Ao final da apresentação, o público aplaudiu os músicos por cerca de cinco minutos. E no ano em que se completa trinta e cinco anos da gravação do disco Clube da Esquina 1, lá estavam os dois de novo, ainda melhores. Para eles, parece que o processo de envelhecimento acontece ao contrário, a música e a vida de Toninho Horta e Robertinho Silva, está cada vez mais cheia de “sentimento, coração, juventude e fé”.

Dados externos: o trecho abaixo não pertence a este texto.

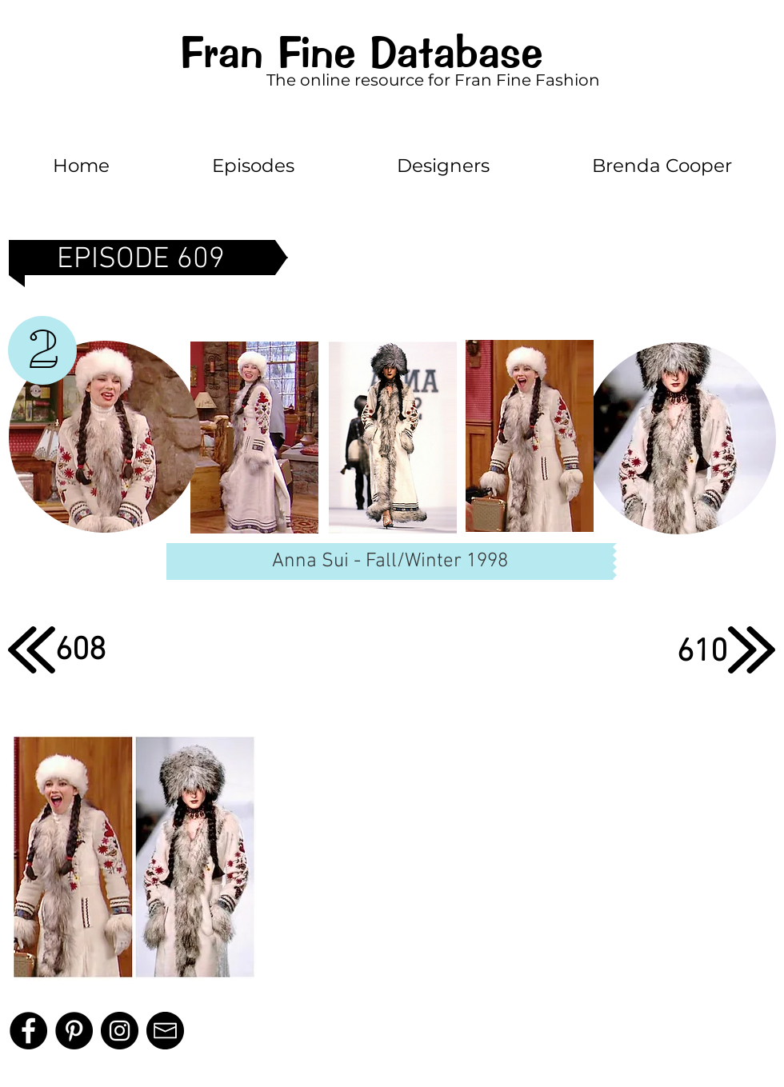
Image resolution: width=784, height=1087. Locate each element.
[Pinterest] (74, 1030)
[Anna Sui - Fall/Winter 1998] (389, 561)
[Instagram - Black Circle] (119, 1030)
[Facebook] (28, 1030)
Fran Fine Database (361, 52)
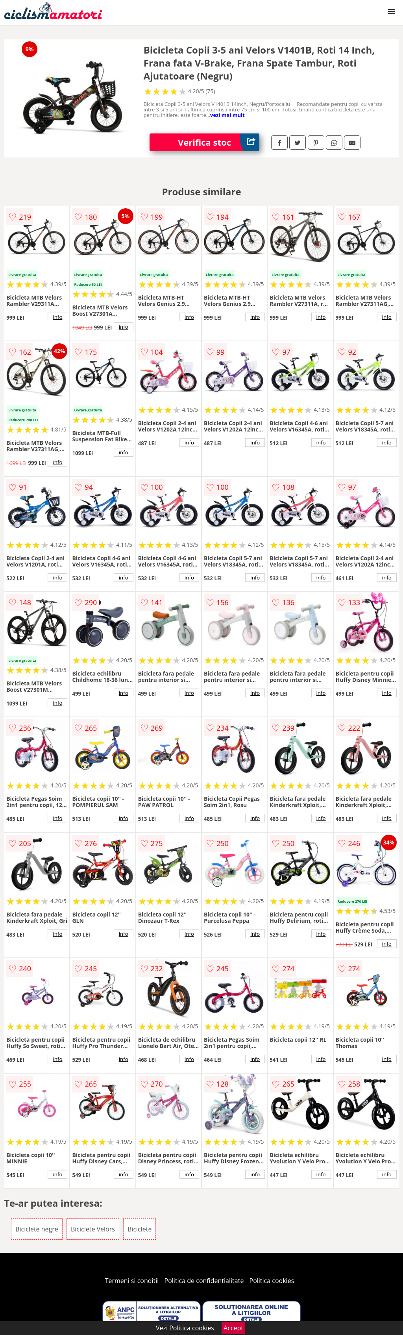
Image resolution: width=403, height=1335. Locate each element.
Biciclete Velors (93, 1229)
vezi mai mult (227, 115)
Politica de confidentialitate (204, 1280)
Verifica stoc (218, 142)
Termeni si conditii (132, 1280)
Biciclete (140, 1229)
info (57, 316)
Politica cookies (272, 1280)
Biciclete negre (36, 1229)
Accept (233, 1328)
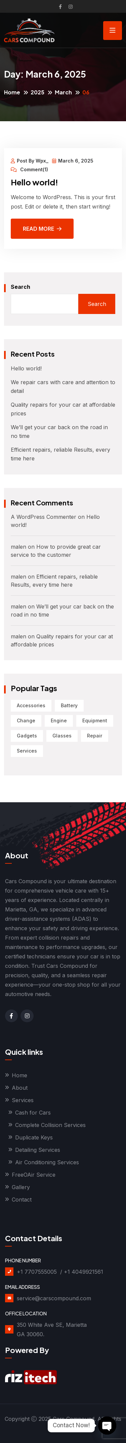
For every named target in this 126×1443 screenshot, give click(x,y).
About (20, 1087)
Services (23, 1100)
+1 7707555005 (37, 1271)
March (63, 92)
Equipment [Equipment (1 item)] (94, 720)
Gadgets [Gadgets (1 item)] (27, 735)
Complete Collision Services (50, 1125)
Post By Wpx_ (29, 161)
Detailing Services (37, 1149)
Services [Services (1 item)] (27, 751)
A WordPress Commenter (43, 516)
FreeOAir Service (33, 1174)
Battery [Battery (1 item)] (69, 705)
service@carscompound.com (54, 1298)
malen (18, 546)
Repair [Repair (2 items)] (94, 735)
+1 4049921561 (83, 1271)
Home (12, 92)
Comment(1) (29, 169)
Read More (42, 228)
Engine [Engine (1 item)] (59, 720)
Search (20, 286)
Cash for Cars (33, 1112)
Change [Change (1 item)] (26, 720)
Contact (22, 1199)
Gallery (21, 1187)
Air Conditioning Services (47, 1162)
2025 (37, 92)
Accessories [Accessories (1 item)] (31, 705)
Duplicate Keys (34, 1137)
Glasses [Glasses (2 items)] (62, 735)
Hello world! (34, 182)
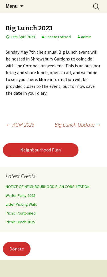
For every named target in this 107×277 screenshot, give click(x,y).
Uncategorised (58, 36)
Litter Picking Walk (21, 204)
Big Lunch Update (77, 124)
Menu (12, 6)
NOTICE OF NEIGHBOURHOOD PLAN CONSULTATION (48, 186)
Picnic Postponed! (21, 213)
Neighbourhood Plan (40, 150)
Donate (16, 249)
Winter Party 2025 (20, 195)
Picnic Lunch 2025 (20, 222)
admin (86, 36)
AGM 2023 (20, 124)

Toninho Horta - Antônio Maurício Horta de Melo nasceu em Belo Horizonte, no bairro Floresta, em 2 de dezembro de 1948. Filho de Prudente de Melo, mestre-de-obras, e Geralda Magela Horta de Melo, funcionária pública. Seu pai tocava violão e a mãe, violão e bandolim. O primeiro músico da família foi o avô materno, João Horta, funcionário da Central do Brasil que montava uma banda em cada lugar em que morava. Paulo, um de seus cinco irmãos, foi quem mais o incentivou para música. Aos 10 anos, Toninho começou a tocar violão e, aos 13, fez sua primeira composição, “Barquinho Vem”. Aos 19 anos, iniciou a carreira de músico profissional tocando na noite. Na adolescência, conheceu Milton Nascimento, Márcio e Lô Borges e Beto Guedes – aos dois últimos ensinou harmonia. Mas foi a partir do Festival de Belo Horizonte, em 1969, que começou a união musical do grupo. No final dos anos 60, foi para o Rio de Janeiro, onde trabalhou com artistas como Elis Regina. Em 1972, organizou arranjos de base, tocou guitarra, baixo e percussão no disco Clube da Esquina. Após 10 anos nos EUA, em 1999 retornou ao Brasil com uma carreira internacional consolidada.
Robertinho Silva - Nasceu no bairro do Realengo, no Rio de Janeiro (RJ), em 1941. Descobriu a percussão logo na infância e foi o primeiro músico da sua família. Seu primeiro instrumento foi o tambor, que tocava em um terreiro aos oito anos. Autodidata, perto dos 12 anos, começou a aprender bateria, apoiado no método do baterista norte-americano Gene Krupa. Também aprendeu a tocar trompete. Em 1965, quando tocava na boate Drink, no Rio de Janeiro, conheceu Wagner Tiso, que o introduziu à harmonia e à sonoridade da música mineira. Pouco depois, conheceu Milton Nascimento, de quem foi um dos percussionistas mais constantes. Em 1969, gravou o primeiro disco com Milton no Estúdio Odeon. Em 1971, participou da gravação do primeiro disco “Clube da Esquina”. Entre 1970 e 1973, integrou o grupo Som Imaginário e nesse período foi um dos mais requisitados músicos brasileiros, tendo trabalhado com nomes de peso como Gilberto Gil, Toninho Horta, João Donato, entre outros. A partir de 74, consolidou uma carreira internacional e tocou com grandes nomes do jazz mundial. Hoje, dedica-se à pesquisa de ritmos regionais brasileiros, a projetos musicais com seus filhos e ao Centro de Percussão Alternativo Robertinho Silva, escola de música que criou em 1997.